6. Address legal and regulatory requirements

You should pay particular attention to data protection regulations and their requirements to report breaches to the relevant authority and individuals.

Kelly Jackson Higgins also recommends sharing intelligence about the attack with other organisations. That means not just passing the location of a bad domain to other organisations in your industry or group, but also providing real attack information to help others improve their understanding.

7. Incur liability

Regulatory liability often results from cyber security breaches and can be substantial in sectors such as financial services. Under the UK Data Protection Act, the current maximum fine is £500,000.
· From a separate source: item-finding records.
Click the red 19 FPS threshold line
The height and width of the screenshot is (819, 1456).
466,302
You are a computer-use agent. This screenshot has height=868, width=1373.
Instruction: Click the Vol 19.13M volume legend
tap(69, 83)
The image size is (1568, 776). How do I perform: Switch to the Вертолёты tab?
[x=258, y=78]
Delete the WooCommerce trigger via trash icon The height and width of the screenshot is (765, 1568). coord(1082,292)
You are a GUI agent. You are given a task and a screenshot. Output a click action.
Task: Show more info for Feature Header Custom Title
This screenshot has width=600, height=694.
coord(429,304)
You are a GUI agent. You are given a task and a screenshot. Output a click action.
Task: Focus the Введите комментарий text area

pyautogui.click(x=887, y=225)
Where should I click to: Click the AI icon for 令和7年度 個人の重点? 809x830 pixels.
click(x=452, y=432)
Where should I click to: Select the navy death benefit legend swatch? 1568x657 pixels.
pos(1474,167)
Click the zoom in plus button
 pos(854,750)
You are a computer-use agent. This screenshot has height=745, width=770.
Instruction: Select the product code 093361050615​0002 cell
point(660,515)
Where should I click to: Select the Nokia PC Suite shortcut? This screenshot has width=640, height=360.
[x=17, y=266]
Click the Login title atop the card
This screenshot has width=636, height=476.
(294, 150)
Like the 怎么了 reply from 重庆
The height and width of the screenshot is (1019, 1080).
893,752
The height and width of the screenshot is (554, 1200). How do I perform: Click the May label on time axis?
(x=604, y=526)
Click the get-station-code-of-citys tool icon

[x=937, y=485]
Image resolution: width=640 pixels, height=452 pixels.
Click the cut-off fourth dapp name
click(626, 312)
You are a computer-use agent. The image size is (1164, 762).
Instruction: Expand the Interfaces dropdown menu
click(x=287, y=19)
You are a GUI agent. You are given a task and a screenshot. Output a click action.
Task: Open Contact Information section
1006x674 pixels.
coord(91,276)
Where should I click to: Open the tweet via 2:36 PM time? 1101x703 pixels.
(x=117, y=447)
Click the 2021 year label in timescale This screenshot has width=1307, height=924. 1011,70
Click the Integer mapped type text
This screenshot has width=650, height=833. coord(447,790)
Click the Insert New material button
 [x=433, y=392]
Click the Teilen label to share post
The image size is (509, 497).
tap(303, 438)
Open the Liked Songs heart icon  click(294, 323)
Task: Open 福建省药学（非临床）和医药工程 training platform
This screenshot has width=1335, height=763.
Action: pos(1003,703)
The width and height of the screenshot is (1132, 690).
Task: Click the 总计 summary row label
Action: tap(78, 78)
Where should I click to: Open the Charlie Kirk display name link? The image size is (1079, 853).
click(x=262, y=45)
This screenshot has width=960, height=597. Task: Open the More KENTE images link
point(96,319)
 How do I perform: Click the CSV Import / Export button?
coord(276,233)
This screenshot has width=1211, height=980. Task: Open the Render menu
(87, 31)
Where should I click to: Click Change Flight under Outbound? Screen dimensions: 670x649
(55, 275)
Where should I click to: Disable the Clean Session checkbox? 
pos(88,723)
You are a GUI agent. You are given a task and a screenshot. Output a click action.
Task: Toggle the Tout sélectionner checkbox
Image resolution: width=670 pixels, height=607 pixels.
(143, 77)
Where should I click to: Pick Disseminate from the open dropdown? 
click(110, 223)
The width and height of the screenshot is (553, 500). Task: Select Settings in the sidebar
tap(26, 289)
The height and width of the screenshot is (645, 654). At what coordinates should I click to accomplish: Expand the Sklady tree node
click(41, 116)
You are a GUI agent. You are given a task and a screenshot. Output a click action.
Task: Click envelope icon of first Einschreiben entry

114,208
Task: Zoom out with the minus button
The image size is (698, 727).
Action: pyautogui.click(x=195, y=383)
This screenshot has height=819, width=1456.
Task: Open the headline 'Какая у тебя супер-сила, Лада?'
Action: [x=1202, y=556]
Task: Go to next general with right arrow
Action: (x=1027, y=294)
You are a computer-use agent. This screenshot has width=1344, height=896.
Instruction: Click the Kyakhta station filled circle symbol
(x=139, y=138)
Litigation over cyber security breaches can also lead to liabilities. In August 2017, the Information Commissioner’s Office fined TalkTalk Telecom Group PLC £100,000 after it failed to look after its customers’ data.

The breach came to light in September 2014 when TalkTalk started getting complaints from customers that they were receiving scam calls. An ICO investigation found employees at an IT services company in India gained unauthorised and unlawful access to the personal data of up to 21,000 customers.

But along with the liability incurred through legal action, a company might take on non-legal liability as a consequence of a cyber attack. For example, if customer credit card details have been compromised, your organisation might choose to offer those affected complimentary credit screening.

So, even though a cyber breach is considered inevitable, says Cedric Leighton, we can make it harder for cyber attackers by not becoming complacent with IT or training.  “We’re all in this, just by turning on our computers and devices. That’s why it’s important to know how to protect ourselves and act quickly in the event of an attack.”